GEGEVEN OPDRACHT 1>
Herschrijf de regels in de records vanaf de regel met "Task: Click the 로그인하세요 text at footer end" tot en met het einde van de records, met "footer" vervangen door "header" en al het andere ongewijzigd. Laat de afbeeldingen weg.

BRONFRAGMENT>
Waar in de Leidraad wordt gesproken over ‘instandhouding’, wordt gelet op artikel 7.3 van de Erfgoedwet zowel op normaal onderhoud als op restauratie gedoeld. De Sim richt zich op onderhoud en klein herstel waarmee verval van rijksmonumenten kan worden voorkomen. Door het op sober onderhoud afgestemde maximumbedrag aan subsidiabele kosten zal subsidiëring van (deel)restauraties of grote ingrepen in de praktijk niet mogelijk zijn. (…)
Vanwege de brede opzet van de Leidraad kan deze ook van (overeenkomstige) toepassing worden verklaard in andere subsidieregelingen van het Rijk.
De werkzaamheden moeten strekken tot instandhouding van het rijksmonument of het zelfstandig onderdeel daarvan, ze moeten sober, doelmatig en technisch noodzakelijk zijn en gericht op maximaal behoud van monumentale waarden. Sober en doelmatig houdt in dit verband in dat de werkzaamheden gericht moeten zijn op maximaal behoud van monumentale waarden, dat ze op een vakkundige wijze worden uitgevoerd en dat met de werkzaamheden verval en vervolgschade worden voorkomen. Behoud gaat hierbij vóór herstel, herstel vóór vervanging en vervanging vóór reconstructie. Het reconstrueren van monumenten is in beginsel niet subsidiabel.

Voetnoten

1.Eisers verwijst naar de uitspraak van het College van Beroep voor het bedrijfsleven (het College) van 19 mei 2011, ECLI:NL:CBB:2011:BQ5775.
2.Eiseres verwijst naar de uitspraak van de Afdeling Bestuursrechtspraak van de Raad van State (de Afdeling) van 15 juli 2015, ECLI:NL:RVS:2015:2258.
4.Dit blijkt uit artikel 3, tweede lid, van de Ssr 2019-2020.
5.Zie bijvoorbeeld de uitspraak van de Afdeling van 15 september 2021 (ECLI:NL:RVS:2021:2081) of van 11 maart 2020 (ECLI:NL:RVS:2020:740).
6.Artikel 1 van de Ssr 2019-2020.
7.Artikel 4 van de Sim.
8.Artikel 2 van de Sim.
9.Hoofdstuk 1.1 van de Leidraad.
10.Dit volgt uit artikel 4:2 van de Awb.

GEGEVEN OPDRACHT 2>
Geef het stuk uit de tekst over subsidie voor rijksmonumenten van "1.Eisers verwijst naar" tot en met "van de Leidraad." letterlijk opnieuw.

(Coördinaten van items)
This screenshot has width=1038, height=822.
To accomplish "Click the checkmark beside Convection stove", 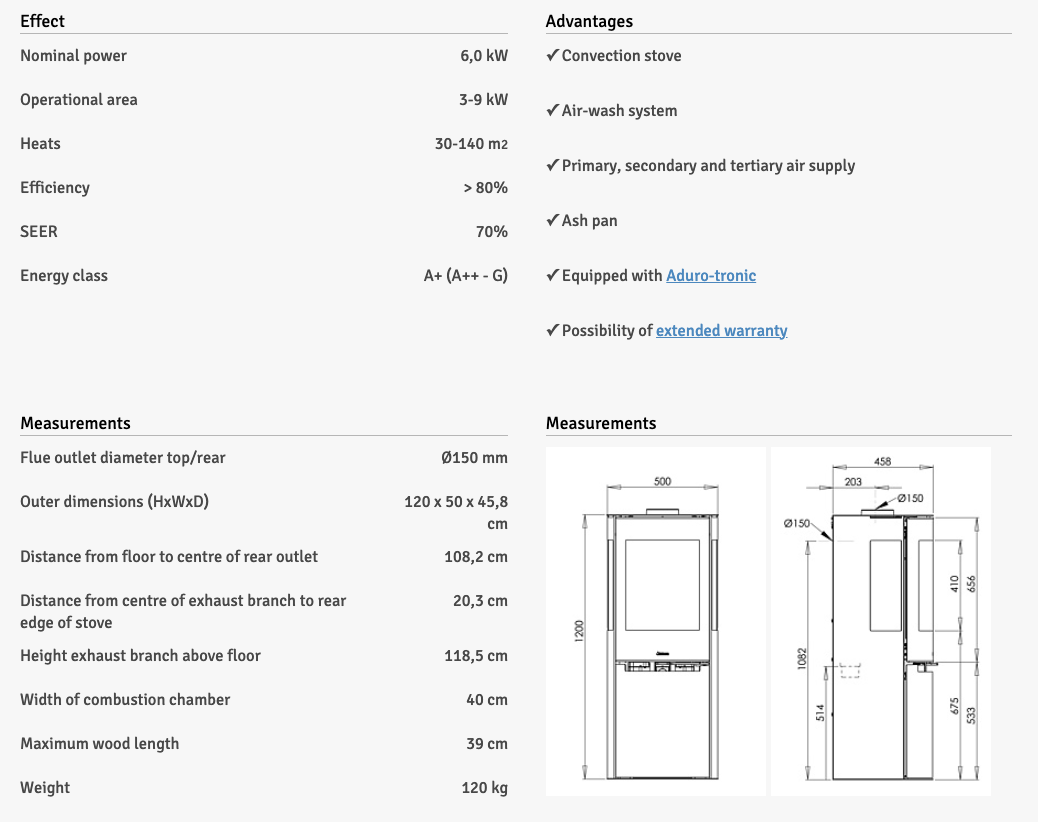I will click(x=552, y=55).
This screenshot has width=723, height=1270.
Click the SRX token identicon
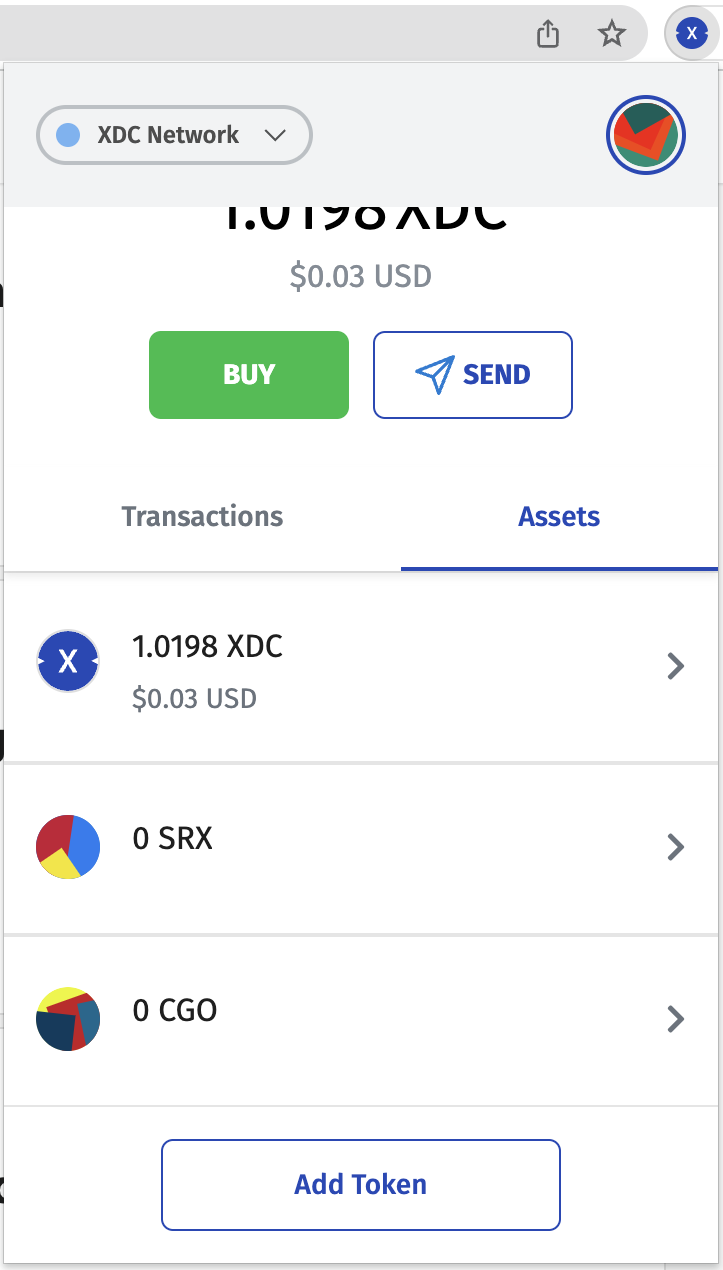click(67, 847)

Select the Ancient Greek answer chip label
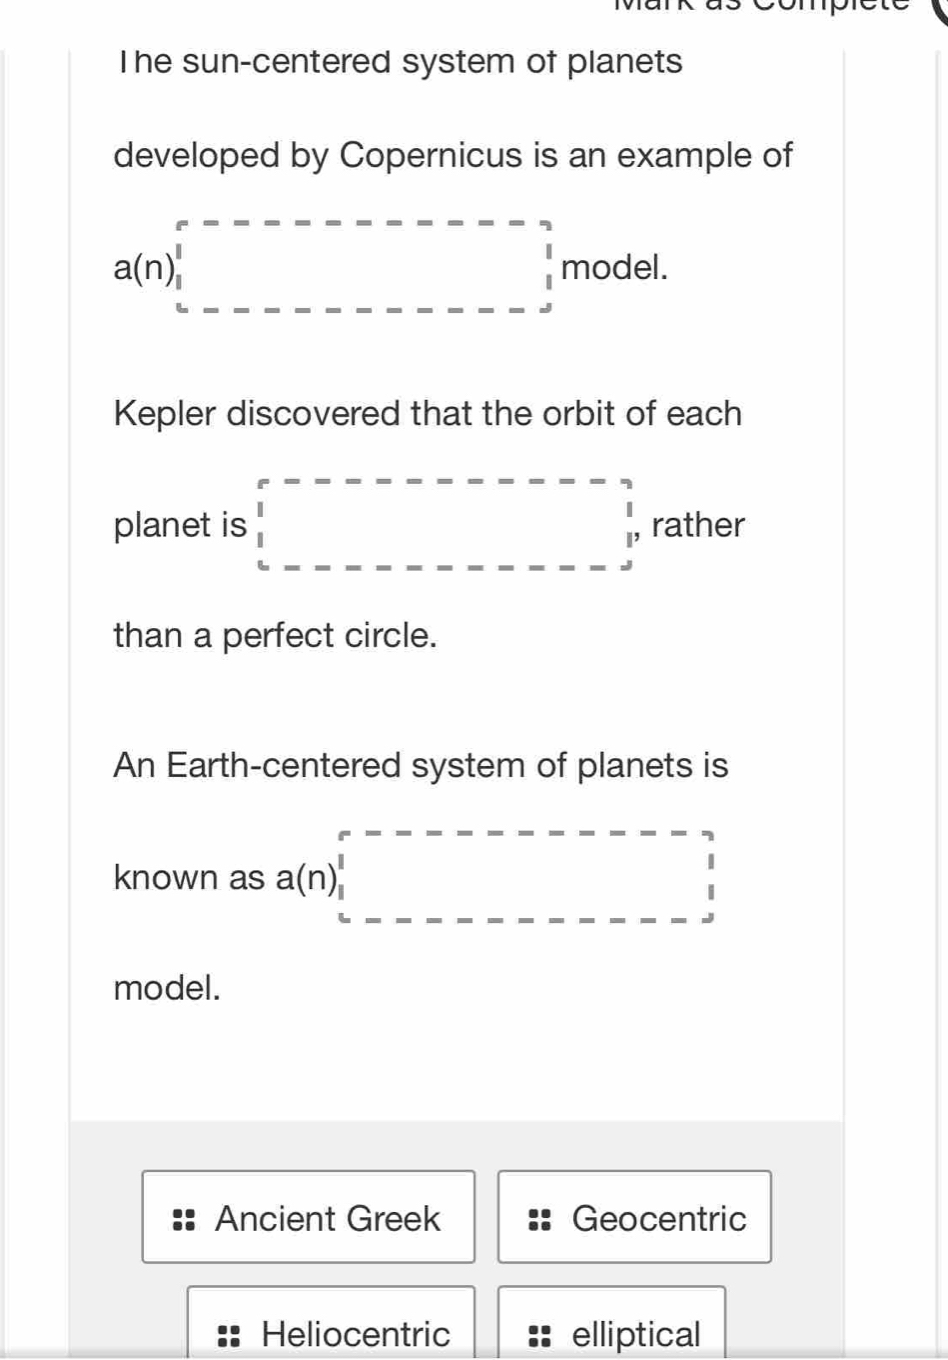[327, 1219]
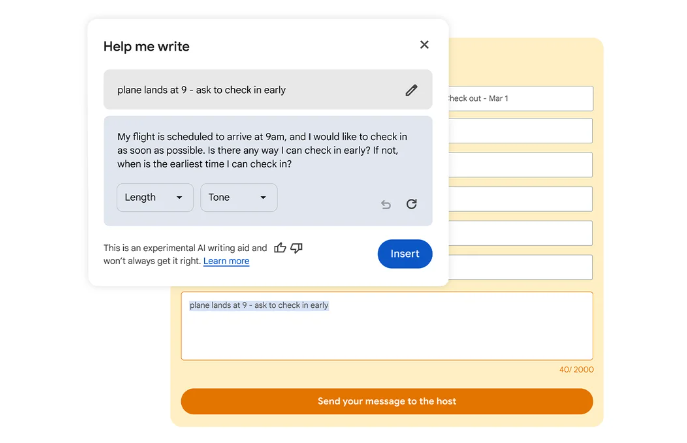
Task: Click the fourth blank form field
Action: pyautogui.click(x=521, y=199)
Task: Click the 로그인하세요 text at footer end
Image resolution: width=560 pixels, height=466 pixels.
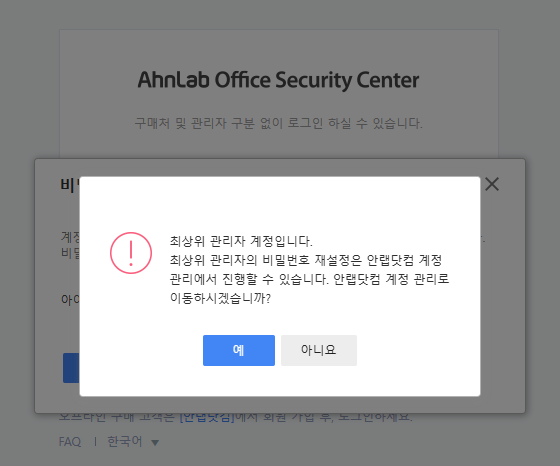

GESCHREVEN ANTWOORD 1>
Task: Click the 로그인하세요 text at header end
Image resolution: width=560 pixels, height=466 pixels.

GESCHREVEN ANTWOORD 2>
1.Eisers verwijst naar de uitspraak van het College van Beroep voor het bedrijfsleven (het College) van 19 mei 2011, ECLI:NL:CBB:2011:BQ5775.
2.Eiseres verwijst naar de uitspraak van de Afdeling Bestuursrechtspraak van de Raad van State (de Afdeling) van 15 juli 2015, ECLI:NL:RVS:2015:2258.
4.Dit blijkt uit artikel 3, tweede lid, van de Ssr 2019-2020.
5.Zie bijvoorbeeld de uitspraak van de Afdeling van 15 september 2021 (ECLI:NL:RVS:2021:2081) of van 11 maart 2020 (ECLI:NL:RVS:2020:740).
6.Artikel 1 van de Ssr 2019-2020.
7.Artikel 4 van de Sim.
8.Artikel 2 van de Sim.
9.Hoofdstuk 1.1 van de Leidraad.